Country Queer

Lifting up LGBTQ+ voices in country and Americana.

Queer Country Rewind: “Crying These Cocksucking Tears,” Lavender Country

By Syd Miller, Associate Editor

Welcome back to Queer Country Rewind! I hope you enjoyed James Barker’s take on Steve Grand’s “All American Boy” last week. This week, we’ll be looking back at the godfather of queer country music, Patrick Haggerty, and his band Lavender Country.

The song in question is “Crying These Cocksucking Tears.” Right out from the title, this song, first released in 1973, gives the middle finger to the status quo.

“I’m fighting for when there won’t be no straight men / ‘Cause you all have a common disease,” Haggerty sings in the opening lines. The song goes on to continue to rag on straight men, telling them, “No one will come cry for you” and, “Your sexism’s a broken record.”

The title of the song may be rather vulgar, but Haggerty doesn’t shy away from the double entendre either — he tells straight men that he’s unimpressed with their talents to “Build up your steeple and rivet more people / To keep it erect in the air.” 

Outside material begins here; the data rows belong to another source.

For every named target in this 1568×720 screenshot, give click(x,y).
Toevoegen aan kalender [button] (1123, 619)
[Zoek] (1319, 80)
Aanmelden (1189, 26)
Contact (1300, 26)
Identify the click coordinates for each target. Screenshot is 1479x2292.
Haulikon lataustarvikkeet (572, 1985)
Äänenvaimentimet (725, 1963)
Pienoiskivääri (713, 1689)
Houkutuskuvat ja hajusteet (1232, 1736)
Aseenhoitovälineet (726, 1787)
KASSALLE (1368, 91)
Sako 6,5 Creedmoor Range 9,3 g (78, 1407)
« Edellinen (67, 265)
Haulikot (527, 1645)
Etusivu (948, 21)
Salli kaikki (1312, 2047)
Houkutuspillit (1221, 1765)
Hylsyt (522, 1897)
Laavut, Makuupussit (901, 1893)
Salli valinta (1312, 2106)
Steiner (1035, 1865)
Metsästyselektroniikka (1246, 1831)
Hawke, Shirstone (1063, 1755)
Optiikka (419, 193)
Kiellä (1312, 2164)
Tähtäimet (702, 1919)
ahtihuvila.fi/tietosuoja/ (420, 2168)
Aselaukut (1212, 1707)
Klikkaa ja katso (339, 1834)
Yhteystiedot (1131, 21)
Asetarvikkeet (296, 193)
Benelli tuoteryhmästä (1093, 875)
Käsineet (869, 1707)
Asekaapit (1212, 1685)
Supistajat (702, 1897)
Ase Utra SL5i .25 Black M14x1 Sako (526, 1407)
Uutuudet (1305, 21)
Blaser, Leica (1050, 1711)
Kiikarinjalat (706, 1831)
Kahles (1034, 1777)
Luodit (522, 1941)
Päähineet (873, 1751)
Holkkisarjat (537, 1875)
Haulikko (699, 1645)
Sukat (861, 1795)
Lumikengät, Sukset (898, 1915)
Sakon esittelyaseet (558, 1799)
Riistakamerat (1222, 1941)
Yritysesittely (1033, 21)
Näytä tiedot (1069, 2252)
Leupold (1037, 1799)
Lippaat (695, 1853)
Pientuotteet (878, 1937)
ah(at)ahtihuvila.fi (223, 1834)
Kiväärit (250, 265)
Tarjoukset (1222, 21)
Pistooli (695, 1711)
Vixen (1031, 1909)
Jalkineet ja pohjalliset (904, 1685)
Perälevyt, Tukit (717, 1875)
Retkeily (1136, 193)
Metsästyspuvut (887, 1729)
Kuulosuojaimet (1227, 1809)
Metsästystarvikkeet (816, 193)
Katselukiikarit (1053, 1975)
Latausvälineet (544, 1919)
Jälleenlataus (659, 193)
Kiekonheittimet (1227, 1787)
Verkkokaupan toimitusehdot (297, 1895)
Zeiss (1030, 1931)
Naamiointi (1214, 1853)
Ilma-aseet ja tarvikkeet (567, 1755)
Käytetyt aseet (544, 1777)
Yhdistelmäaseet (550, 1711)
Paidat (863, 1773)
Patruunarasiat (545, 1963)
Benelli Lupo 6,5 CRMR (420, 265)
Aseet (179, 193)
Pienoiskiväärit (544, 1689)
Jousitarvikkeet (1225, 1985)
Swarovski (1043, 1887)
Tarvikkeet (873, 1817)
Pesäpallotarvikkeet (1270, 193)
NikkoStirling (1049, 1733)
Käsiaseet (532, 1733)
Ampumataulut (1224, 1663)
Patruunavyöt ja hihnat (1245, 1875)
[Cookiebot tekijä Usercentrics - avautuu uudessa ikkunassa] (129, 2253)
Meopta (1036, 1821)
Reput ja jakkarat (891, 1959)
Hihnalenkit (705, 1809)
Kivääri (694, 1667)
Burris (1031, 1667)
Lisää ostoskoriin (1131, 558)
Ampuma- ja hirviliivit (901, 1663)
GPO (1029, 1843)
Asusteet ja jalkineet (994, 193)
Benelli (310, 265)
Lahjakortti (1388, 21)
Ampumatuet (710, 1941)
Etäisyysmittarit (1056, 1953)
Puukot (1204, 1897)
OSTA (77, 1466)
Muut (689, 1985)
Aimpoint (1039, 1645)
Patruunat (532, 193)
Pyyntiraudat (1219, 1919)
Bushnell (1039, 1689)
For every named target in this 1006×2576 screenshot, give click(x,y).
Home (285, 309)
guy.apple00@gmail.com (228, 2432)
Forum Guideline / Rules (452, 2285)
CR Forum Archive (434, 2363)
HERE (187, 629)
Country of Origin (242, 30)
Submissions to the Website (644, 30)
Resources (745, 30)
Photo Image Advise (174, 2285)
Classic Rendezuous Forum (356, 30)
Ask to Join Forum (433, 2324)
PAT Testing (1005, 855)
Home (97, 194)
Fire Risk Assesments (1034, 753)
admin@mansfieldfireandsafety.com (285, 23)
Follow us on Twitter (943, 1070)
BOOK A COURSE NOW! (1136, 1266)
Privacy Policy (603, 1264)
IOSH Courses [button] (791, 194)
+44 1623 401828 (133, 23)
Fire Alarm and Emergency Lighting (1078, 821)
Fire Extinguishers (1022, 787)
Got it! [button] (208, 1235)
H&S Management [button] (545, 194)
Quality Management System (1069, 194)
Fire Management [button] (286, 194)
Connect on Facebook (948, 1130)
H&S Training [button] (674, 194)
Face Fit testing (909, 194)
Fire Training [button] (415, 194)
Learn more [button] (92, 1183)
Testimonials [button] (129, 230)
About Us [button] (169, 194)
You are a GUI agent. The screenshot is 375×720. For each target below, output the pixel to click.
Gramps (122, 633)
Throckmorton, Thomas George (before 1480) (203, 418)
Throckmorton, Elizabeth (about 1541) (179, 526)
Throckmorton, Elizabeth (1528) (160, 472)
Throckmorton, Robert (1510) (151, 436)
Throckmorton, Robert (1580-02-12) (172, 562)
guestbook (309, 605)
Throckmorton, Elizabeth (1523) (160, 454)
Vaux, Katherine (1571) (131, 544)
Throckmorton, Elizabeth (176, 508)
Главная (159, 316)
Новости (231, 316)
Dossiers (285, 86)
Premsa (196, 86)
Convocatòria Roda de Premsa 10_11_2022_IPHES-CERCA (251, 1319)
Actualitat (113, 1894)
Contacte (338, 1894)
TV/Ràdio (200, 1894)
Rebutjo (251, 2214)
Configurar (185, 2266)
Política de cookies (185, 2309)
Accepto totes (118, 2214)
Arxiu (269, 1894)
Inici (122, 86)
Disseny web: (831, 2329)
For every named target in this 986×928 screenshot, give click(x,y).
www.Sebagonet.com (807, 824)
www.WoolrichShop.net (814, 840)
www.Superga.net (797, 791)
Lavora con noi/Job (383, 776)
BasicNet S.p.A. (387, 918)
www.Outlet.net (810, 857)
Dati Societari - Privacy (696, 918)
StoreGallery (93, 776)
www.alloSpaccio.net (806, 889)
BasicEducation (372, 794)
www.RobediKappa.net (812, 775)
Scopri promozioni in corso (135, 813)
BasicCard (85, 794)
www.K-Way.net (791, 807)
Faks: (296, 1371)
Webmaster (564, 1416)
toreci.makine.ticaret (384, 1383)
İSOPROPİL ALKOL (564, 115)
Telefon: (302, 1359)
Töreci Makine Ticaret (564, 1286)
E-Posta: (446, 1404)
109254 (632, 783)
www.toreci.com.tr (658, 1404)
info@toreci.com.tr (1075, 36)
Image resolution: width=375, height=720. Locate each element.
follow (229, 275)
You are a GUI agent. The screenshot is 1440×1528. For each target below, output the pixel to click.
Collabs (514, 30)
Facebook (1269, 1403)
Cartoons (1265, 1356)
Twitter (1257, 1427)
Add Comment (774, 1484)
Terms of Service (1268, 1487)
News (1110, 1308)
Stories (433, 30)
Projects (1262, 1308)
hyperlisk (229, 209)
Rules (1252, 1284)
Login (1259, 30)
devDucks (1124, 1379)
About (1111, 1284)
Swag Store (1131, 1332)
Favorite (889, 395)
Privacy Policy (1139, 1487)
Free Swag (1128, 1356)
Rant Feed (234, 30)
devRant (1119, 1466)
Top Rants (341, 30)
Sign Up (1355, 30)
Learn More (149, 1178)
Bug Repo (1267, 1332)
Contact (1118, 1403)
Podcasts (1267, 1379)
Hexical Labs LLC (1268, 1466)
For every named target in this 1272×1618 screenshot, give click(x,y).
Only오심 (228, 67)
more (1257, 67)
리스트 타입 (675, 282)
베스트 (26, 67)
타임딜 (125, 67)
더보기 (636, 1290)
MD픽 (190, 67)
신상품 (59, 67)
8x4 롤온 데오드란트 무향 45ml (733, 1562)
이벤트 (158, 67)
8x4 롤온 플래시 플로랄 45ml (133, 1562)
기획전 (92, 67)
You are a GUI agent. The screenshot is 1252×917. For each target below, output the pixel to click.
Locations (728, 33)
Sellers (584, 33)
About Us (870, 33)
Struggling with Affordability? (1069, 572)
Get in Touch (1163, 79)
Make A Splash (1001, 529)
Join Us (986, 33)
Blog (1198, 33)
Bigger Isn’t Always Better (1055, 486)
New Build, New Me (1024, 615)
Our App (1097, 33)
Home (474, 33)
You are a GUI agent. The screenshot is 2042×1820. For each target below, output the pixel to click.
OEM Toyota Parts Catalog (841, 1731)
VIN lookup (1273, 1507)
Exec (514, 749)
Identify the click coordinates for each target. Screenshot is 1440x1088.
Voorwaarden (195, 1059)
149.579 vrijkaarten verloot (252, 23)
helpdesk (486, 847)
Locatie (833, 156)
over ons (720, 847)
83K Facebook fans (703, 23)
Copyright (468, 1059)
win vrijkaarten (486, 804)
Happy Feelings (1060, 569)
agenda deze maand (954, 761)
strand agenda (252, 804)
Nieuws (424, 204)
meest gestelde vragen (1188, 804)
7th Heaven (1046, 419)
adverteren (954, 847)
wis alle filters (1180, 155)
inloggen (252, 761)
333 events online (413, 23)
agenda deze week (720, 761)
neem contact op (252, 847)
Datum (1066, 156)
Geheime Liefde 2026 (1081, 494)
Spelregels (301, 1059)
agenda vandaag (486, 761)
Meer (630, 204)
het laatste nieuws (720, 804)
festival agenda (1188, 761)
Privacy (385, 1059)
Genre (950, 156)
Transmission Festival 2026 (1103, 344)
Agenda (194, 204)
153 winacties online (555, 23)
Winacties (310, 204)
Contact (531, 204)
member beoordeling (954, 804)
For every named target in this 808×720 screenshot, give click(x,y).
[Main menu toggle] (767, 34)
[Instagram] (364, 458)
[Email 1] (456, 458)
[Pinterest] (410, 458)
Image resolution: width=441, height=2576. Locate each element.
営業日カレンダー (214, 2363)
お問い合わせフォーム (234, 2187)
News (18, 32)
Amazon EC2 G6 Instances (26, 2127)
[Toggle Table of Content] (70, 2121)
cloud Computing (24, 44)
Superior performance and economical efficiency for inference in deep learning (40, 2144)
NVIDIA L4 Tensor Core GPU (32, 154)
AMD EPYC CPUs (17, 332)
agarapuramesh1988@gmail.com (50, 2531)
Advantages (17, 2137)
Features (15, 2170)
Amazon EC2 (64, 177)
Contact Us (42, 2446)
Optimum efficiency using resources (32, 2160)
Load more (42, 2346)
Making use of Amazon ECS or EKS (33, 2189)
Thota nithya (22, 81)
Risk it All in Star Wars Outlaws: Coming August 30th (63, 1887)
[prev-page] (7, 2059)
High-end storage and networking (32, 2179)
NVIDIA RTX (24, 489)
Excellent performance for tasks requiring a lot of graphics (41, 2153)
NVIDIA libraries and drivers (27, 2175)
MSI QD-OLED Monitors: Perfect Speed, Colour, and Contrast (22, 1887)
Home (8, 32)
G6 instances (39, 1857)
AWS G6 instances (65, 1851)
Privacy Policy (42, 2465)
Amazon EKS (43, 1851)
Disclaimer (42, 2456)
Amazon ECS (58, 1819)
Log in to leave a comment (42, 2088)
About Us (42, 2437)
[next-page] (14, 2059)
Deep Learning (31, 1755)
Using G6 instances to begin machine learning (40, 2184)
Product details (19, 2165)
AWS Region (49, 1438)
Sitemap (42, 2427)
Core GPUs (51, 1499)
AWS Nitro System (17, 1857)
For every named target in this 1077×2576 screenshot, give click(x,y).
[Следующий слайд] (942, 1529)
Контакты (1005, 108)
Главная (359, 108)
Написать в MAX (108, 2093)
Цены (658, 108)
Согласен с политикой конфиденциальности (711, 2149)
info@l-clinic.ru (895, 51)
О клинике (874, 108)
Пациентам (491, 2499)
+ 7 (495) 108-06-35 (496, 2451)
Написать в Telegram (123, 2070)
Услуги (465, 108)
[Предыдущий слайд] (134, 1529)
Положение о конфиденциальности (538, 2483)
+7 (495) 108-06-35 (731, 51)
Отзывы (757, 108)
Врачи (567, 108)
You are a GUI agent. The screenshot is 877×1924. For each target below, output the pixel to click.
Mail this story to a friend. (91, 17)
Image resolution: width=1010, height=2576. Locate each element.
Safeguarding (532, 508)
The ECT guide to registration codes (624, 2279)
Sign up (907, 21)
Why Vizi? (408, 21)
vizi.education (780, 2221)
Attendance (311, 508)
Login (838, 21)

It’s an artistic move whose influence you can see in more modern works like Paisley Fields’ Electric Park Ballroom (which features Haggerty): the mixing of the explicit and the implicit, the flamboyant and the slyly restrained. 

Above all else, this is a country song. It’s giving a big F-U to The Man — in this case, straight men — and laying down a honky-tonk beat while it’s at it. It’s reclaiming a gay slur and throwing it back in the face of the oppressor with a banjo and fiddle backing up hayseed vocals. 

In this day and age, when country music seems to be splintering in to a hundred different factions, it’s comforting to know that there were gay people making unabashedly queer country music in the ’70s. Maybe some people didn’t like it, but Lavender Country was making damn good country music alongside everyone else.

It didn’t top the charts, or actually get any radio play whatsoever, but what “Cryin” These Cocksucking Tears” did do was set a precedent. It told the world that you could be gay and make country music. Hell, you could make country music about being gay. 

A movement always has to start somewhere. Someone has to light the spark. And in 1973, Patrick Haggerty set a blazing precedent with Lavender Country.

Queer Country Rewind is a bi-weekly column that takes a fresh look at one iconic queer country song every installment.